Outside of Japan, Alecensa is currently approved in the United States, Europe, Kuwait, Israel, Hong Kong, Canada, South Korea, Switzerland, India, Australia, Singapore, Taiwan, Thailand, Liechtenstein, Argentina, United Arab Emirates, Saudi Arabia and Turkey for the treatment of people with metastatic (advanced) ALK-positive NSCLC whose disease has worsened after, or who could not tolerate treatment with, crizotinib and in the US, EU and Turkey for the treatment of first line therapy on ALK-positive metastatic NSCLC.

In Japan, Alecensa is available to patients with "ALK fusion gene positive unresectable, recurrent/advanced NSCLC" and is marketed by Chugai. The approved dosage and administration in Japan is "300mg alectinib administered orally twice daily for adult patient."
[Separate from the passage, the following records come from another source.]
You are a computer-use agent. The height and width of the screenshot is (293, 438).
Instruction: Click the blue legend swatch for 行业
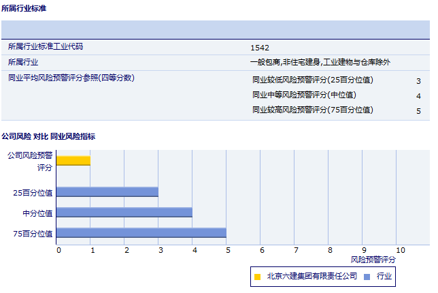pos(367,277)
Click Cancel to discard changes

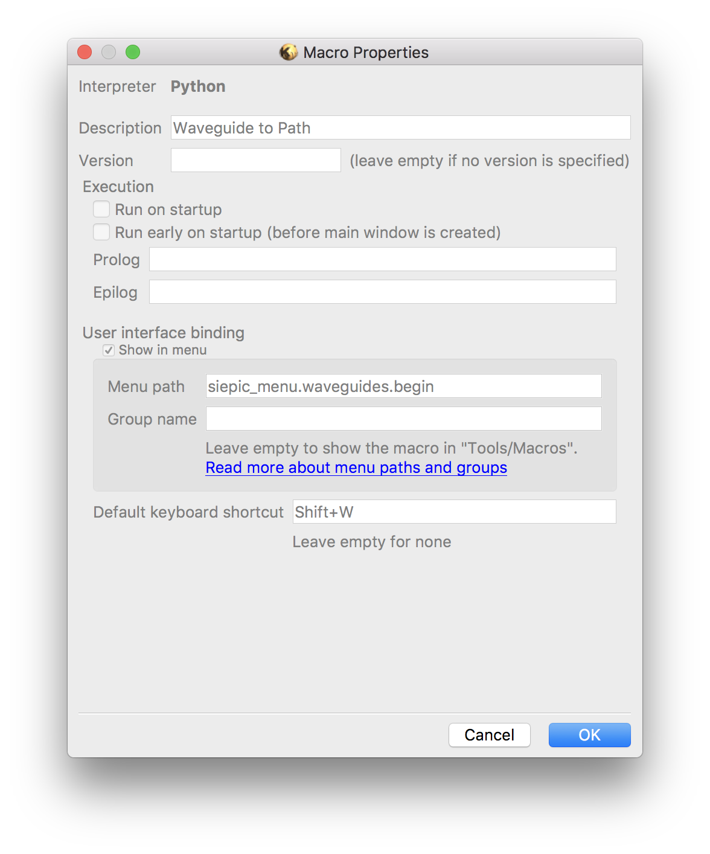pyautogui.click(x=489, y=735)
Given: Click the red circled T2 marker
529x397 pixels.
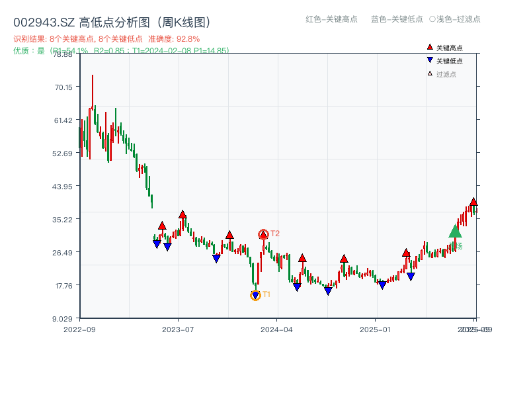Looking at the screenshot, I should coord(263,233).
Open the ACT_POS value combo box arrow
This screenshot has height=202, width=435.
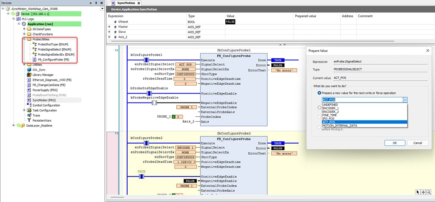[x=405, y=100]
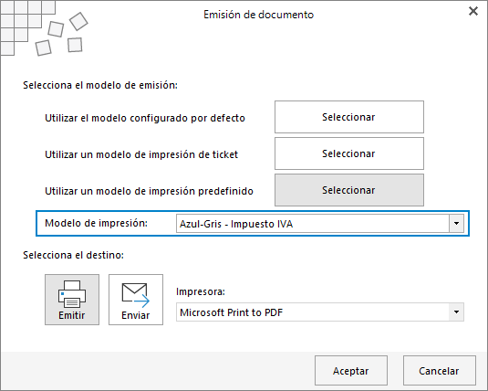Click the 'Selecciona el destino:' heading

[x=74, y=255]
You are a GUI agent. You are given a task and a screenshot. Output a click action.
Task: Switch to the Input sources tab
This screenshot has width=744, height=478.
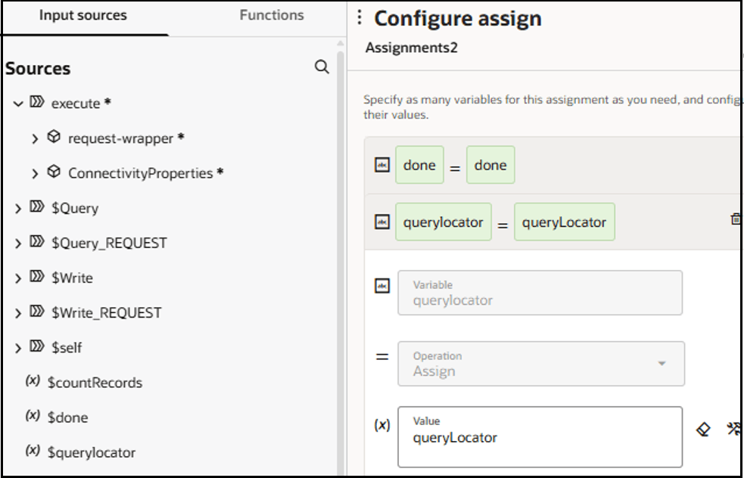pos(83,15)
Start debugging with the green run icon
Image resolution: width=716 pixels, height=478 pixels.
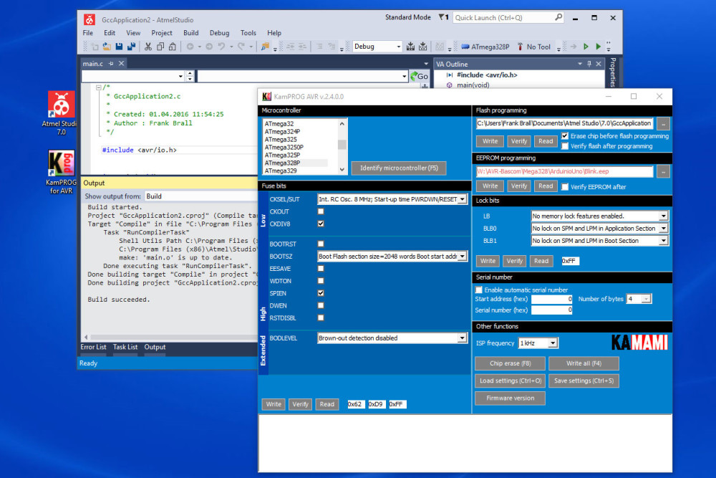[x=597, y=46]
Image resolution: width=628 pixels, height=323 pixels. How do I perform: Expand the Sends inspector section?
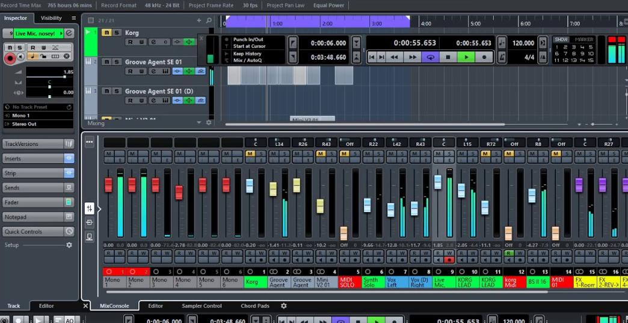pyautogui.click(x=33, y=188)
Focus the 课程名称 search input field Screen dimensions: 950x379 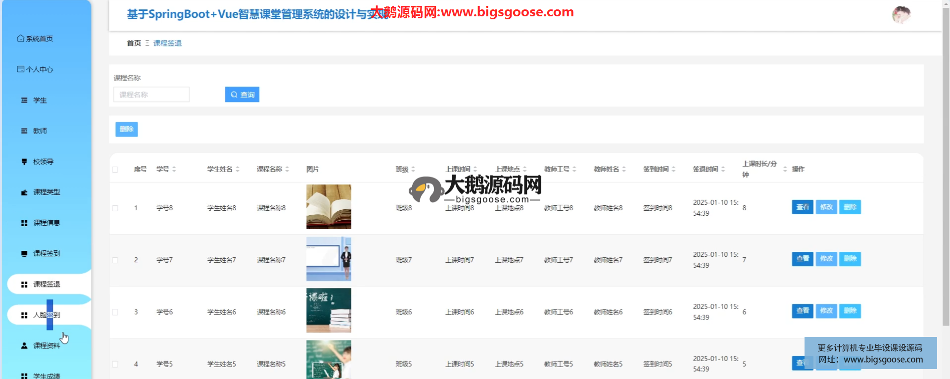point(151,95)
1) Biomarker committee of The Japan Lung Cancer Society, Guidelines for ALK gene tests in lung cancer patients
2) Soda et al., Nature. 448: 561-566 (2007)
3) Takeuchi et al., Clin Cancer Res. 15: 3143-3149 (2009)
4) Sakamoto et al., Cancer Cell. 19: 679-690 (2011)

Note: The dosage and administration of the ALEX study is "600mg alectinib administered orally twice daily," which is different from the Japanese dosage and administration.